Não é a primeira vez que o cineasta Júlio Bressane se debruça sobre a obra do escritor Machado de Assis. Em 1985, ele realizou o interessante Brás Cubas, inspirado no romance Memórias Póstumas de Brás Cubas, um filme ensaístico e crítico em que o realizador discutiu, sobretudo, a questão da adaptação cinematográfica de obras literárias. Agora, o papa do cinema marginal brasileiro (também conhecido como cinema udigrudi, movimento que marcou o cinema brasileiro no final dos anos 1960 e início dos anos 1970) volta ao universo machadiano com o filme Capitu e o Capítulo, leitura pessoal e livre do romance Dom Casmurro, cujo núcleo central é a história entre Bentinho e Capitu, apaixonados desde a adolescência, mas que enfrentam dificuldades para viverem plenamente seu amor.

Quem conhece a obra pregressa de Bressane, sabe que o realizador desde que começou a fazer cinema – ele iniciou a carreira como assistente de Walter Lima Jr. em 1965 – não segue os padrões da narrativa clássica. Junto com o também cineasta Rogério Sganzerla ele fundou a produtora Belair, cuja proposta era rodar filmes de baixo orçamento. 

Sua marca sempre foi a irreverência e a ruptura dos padrões estéticos estabelecidos. Bressane é autor de uma vasta filmografia com cerca de 60 filmes e participação em festivais do mundo inteiro. Entre suas obras mais conhecidas estão Matou a Família e Foi ao Cinema e O Anjo Nasceu, ambos de 1969, Tabu, de 1982, e Dias de Nietzsche em Turim, de 2002.
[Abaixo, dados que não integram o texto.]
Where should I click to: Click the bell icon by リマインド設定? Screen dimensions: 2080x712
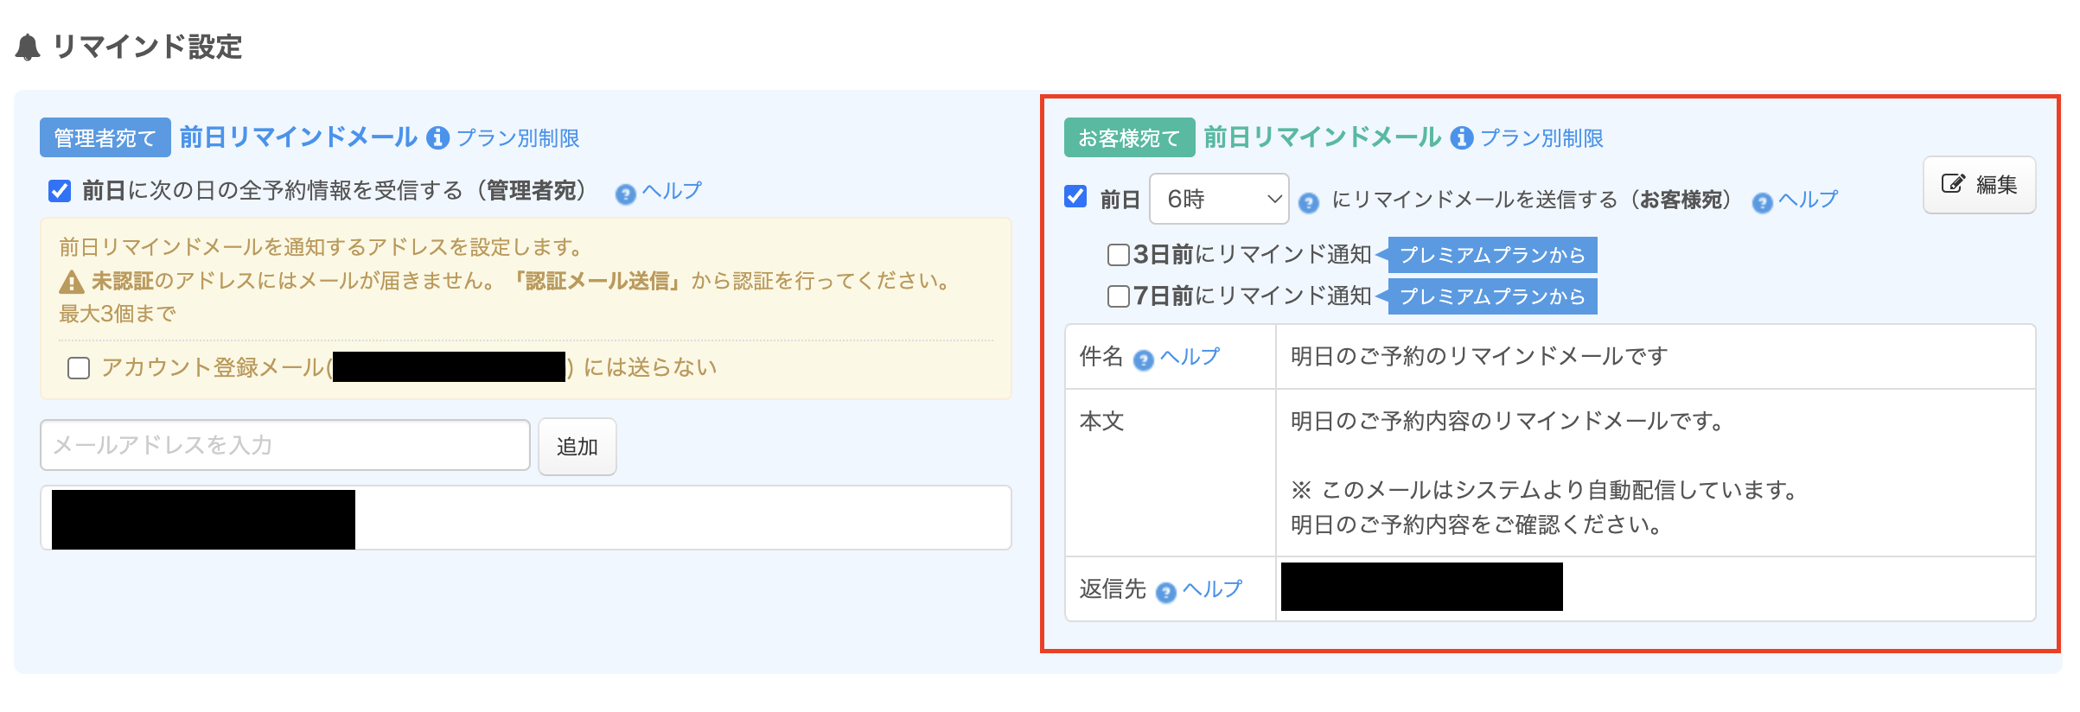tap(28, 48)
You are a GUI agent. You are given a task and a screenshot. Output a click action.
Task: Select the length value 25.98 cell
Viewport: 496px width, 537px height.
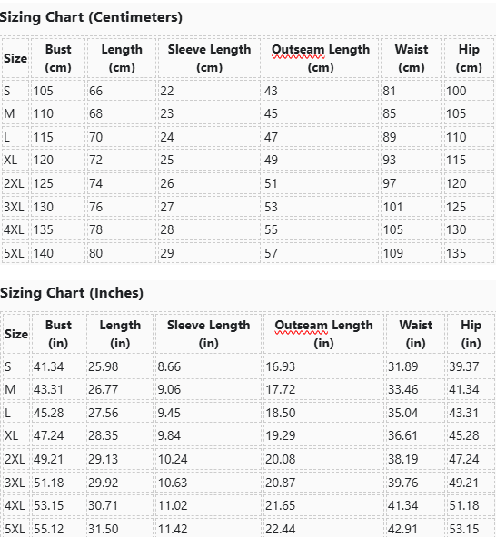coord(120,366)
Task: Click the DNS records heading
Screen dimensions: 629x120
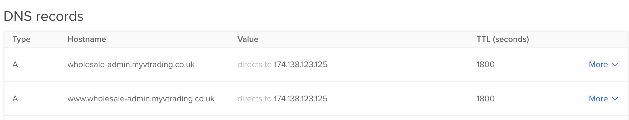Action: click(44, 16)
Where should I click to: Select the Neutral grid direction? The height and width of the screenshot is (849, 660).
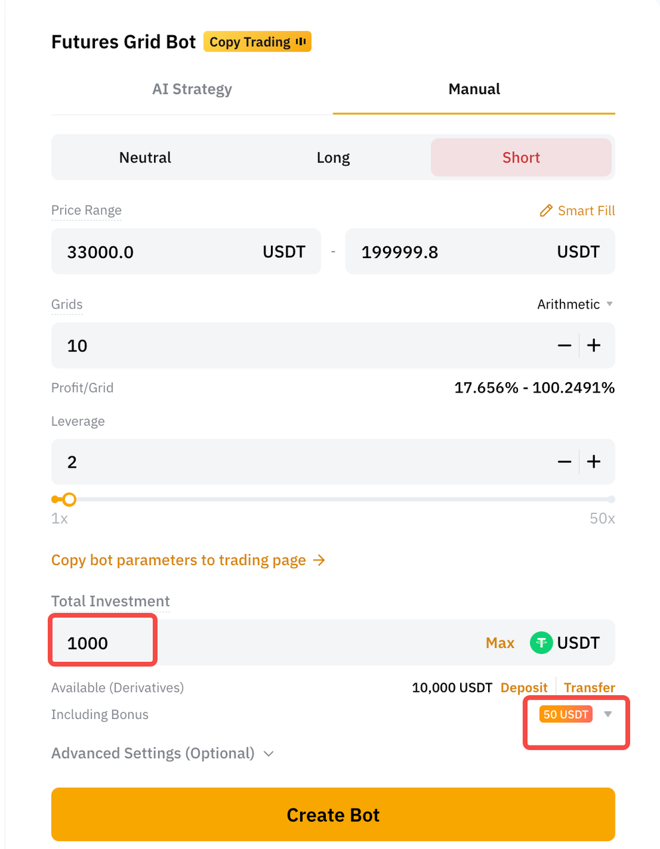click(145, 158)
Nesse seu novo trabalho, Bressane se mantém fiel a sua maneira de contar as coisas. Assim, não esperem um drama tradicional. Bentinho vivido pelo ator Vladimir Brichta e Capitu, interpretada por Mariana Ximenes, estão lá, mas o que interessa ao cineasta é a estrutura do texto de Assis e é a partir dessa perspectiva que ele constrói sua narrativa, fazendo uma releitura desse que é considerado um dos clássicos da literatura brasileira.

É um filme, portanto, onde o enredo é trabalhado bem além do texto literário. A forma como os diálogos são apresentados, os espaços por onde circulam os personagens e a ênfase aos olhares, movimentos e percepções por eles vividas ganham ênfase e distanciam a narrativa do cinema romanesco convencional.

Capitu e o Capítulo acaba se tornando uma curiosa mistura de concretismo – a sugestão de enfatizar o lugar do capítulo no livro de Machado de Assis partiu do poeta Haroldo de Campos com Bressane anos atrás – com um certo estilo que paira entre o kitsch e o barroco. Se os movimentos de câmera e a montagem remetem a uma poética da imagem em consonância com um cinema arrojado e moderno, a mise-en-scène e os elementos cenográficos têm um ar de século dezenove fake mixado com novela mexicana.

E tem ainda o narrador, vivido pelo ator Enrique Diaz, digressando sobre poetas românticos enquanto o quiproquó amoroso do ciúme doentio de Bentinho e a possível traição de Capitu se desenrola. Esse não é o melhor trabalho de Bressane, mas mostra um realizador que continua inquieto e sem medo de experimentar.